英国《自然》杂志网站刊登报告说,瑞士弗里德里希-米舍研究所等机构研究人员观察实验鼠大脑结构变化时发现,如果实验鼠进入某个房间后遭到电击,它就会记住这个遭遇,再进入这个房间时就会表现出恐惧,而在其他相似但不同的房间中却没有这种表现。研究发现,在这个过程中,实验鼠大脑中相关神经元周围多出了许多突触结构。
不过,实验鼠的记忆准确度只能维持较短的时间,在遭电击两个星期后,即使是进入相似的房间,它也会表现出恐惧,这说明被电击的记忆还在,只是大脑开始把相关环境混淆了。研究发现,这时其大脑中相关神经元周围的突触结构逐渐消失。

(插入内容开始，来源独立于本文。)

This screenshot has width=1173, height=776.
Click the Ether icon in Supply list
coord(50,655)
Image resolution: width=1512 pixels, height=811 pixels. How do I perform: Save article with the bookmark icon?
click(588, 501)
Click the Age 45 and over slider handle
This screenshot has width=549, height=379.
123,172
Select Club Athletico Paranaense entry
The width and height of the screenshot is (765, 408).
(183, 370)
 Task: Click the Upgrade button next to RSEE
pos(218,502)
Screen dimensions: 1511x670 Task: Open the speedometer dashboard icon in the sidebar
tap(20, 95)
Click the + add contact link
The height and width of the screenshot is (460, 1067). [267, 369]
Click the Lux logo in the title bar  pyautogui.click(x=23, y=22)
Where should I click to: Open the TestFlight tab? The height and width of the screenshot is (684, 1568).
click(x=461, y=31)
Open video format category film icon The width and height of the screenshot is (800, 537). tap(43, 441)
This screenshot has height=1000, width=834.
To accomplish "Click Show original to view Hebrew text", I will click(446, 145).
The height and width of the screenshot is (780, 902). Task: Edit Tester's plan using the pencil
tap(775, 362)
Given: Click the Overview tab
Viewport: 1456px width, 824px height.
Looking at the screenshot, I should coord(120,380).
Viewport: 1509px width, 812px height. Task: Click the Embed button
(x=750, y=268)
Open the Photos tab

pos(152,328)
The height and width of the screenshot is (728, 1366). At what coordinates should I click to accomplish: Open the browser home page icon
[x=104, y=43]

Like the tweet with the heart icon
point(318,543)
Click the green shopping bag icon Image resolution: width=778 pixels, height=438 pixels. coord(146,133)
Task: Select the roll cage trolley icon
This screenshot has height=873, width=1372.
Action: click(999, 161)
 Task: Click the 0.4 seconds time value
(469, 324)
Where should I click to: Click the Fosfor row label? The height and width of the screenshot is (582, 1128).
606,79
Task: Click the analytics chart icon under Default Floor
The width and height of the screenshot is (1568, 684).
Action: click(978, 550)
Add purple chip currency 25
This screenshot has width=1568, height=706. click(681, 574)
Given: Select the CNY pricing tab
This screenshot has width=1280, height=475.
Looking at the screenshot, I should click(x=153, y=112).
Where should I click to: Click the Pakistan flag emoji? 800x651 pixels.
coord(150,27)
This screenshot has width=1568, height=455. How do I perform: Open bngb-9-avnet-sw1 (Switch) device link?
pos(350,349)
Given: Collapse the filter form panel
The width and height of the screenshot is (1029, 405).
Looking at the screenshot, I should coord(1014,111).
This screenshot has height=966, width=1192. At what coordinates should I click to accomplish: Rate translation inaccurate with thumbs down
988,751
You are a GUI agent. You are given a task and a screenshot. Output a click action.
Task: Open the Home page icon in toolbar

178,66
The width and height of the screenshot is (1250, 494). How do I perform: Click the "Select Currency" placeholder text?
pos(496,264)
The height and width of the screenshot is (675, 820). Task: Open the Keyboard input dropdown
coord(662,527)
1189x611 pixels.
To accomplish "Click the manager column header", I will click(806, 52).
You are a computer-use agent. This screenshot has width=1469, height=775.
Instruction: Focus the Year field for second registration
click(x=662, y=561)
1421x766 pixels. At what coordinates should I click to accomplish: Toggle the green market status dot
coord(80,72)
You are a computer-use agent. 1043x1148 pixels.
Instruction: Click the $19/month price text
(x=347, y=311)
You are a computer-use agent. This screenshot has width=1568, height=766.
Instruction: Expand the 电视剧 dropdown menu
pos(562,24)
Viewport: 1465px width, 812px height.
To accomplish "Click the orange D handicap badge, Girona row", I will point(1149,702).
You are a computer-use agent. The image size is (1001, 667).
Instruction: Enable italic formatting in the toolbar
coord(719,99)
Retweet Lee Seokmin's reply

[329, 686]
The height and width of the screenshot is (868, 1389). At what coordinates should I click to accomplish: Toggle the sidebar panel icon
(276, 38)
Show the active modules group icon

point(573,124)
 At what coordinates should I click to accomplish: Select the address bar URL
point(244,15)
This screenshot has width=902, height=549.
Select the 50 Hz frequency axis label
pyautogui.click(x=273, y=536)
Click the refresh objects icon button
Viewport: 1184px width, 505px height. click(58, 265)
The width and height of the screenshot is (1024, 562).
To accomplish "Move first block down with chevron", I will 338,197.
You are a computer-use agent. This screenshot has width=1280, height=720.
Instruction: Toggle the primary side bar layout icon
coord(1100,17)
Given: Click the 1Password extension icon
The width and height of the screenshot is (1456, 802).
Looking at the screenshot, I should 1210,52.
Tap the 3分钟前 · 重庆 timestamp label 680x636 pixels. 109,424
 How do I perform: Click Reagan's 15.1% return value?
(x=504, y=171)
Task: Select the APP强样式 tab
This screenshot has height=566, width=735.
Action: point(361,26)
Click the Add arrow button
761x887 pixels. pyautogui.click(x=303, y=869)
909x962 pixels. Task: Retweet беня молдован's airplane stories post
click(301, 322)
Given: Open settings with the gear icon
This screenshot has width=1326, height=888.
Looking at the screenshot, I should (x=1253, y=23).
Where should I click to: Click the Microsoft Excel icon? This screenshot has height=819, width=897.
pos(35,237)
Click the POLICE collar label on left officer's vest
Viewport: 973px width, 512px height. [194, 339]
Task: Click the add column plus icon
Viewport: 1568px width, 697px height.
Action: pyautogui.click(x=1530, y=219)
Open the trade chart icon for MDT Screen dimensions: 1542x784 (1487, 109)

但如果再让实验鼠回到最初遭电击的房间,其相关突触结构会重新建立,记忆再次变得准确,再进入其他房间也不再表现出恐惧。研究人员据此认为,突触结构在大脑记忆中起着确定事件背景、保证记忆准确度的作用。(生物谷Bioon.com)
生物谷推荐原文出处:
Nature doi:10.1038/nature09946
Learning-related feedforward inhibitory connectivity growth required for memory precision
Sarah Ruediger,1, 3 Claudia Vittori,1, 2, 3 Ewa Bednarek,1 Christel Genoud,1 Piergiorgio Strata,2 Benedetto Sacchetti2 & Pico Caroni1
In the adult brain, new synapses are formed and pre-existing ones are lost, but the function of this structural plasticity has remained unclear1, 2, 3, 4, 5. Learning of new skills is correlated with formation of new synapses6, 7, 8. These may directly encode new memories, but they may also have more general roles in memory encoding and retrieval processes2. Here we investigated how mossy fibre terminal complexes at the entry of hippocampal and cerebellar circuits rearrange upon learning in mice, and what is the functional role of the rearrangements. We show that one-trial and incremental learning lead to robust, circuit-specific, long-lasting and reversible increases in the numbers of filopodial synapses onto fast-spiking interneurons that trigger feedforward inhibition. The increase in feedforward inhibition connectivity involved a majority of the presynaptic terminals, restricted the numbers of c-Fos-expressing postsynaptic neurons at memory retrieval, and correlated temporally with the quality of the memory. We then show that for contextual fear conditioning and Morris water maze learning, increased feedforward inhibition connectivity by hippocampal mossy fibres has a critical role for the precision of the memory and the learned behaviour. In the absence of mossy fibre long-term potentiation in Rab3a?/? mice9, c-Fos ensemble reorganization and feedforward inhibition growth were both absent in CA3 upon learning, and the memory was imprecise. By contrast, in the absence of adducin 2 (Add2; also known as β-adducin)10 c-Fos reorganization was normal, but feedforward inhibition growth was abolished. In parallel, c-Fos ensembles in CA3 were greatly enlarged, and the memory was imprecise. Feedforward inhibition growth and memory precision were both rescued by re-expression of Add2 specifically in hippocampal mossy fibres. These results establish a causal relationship between learning-related increases in the numbers of defined synapses and the precision of learning and memory in the adult. The results further relate plasticity and feedforward inhibition growth at hippocampal mossy fibres to the precision of hippocampus-dependent memories.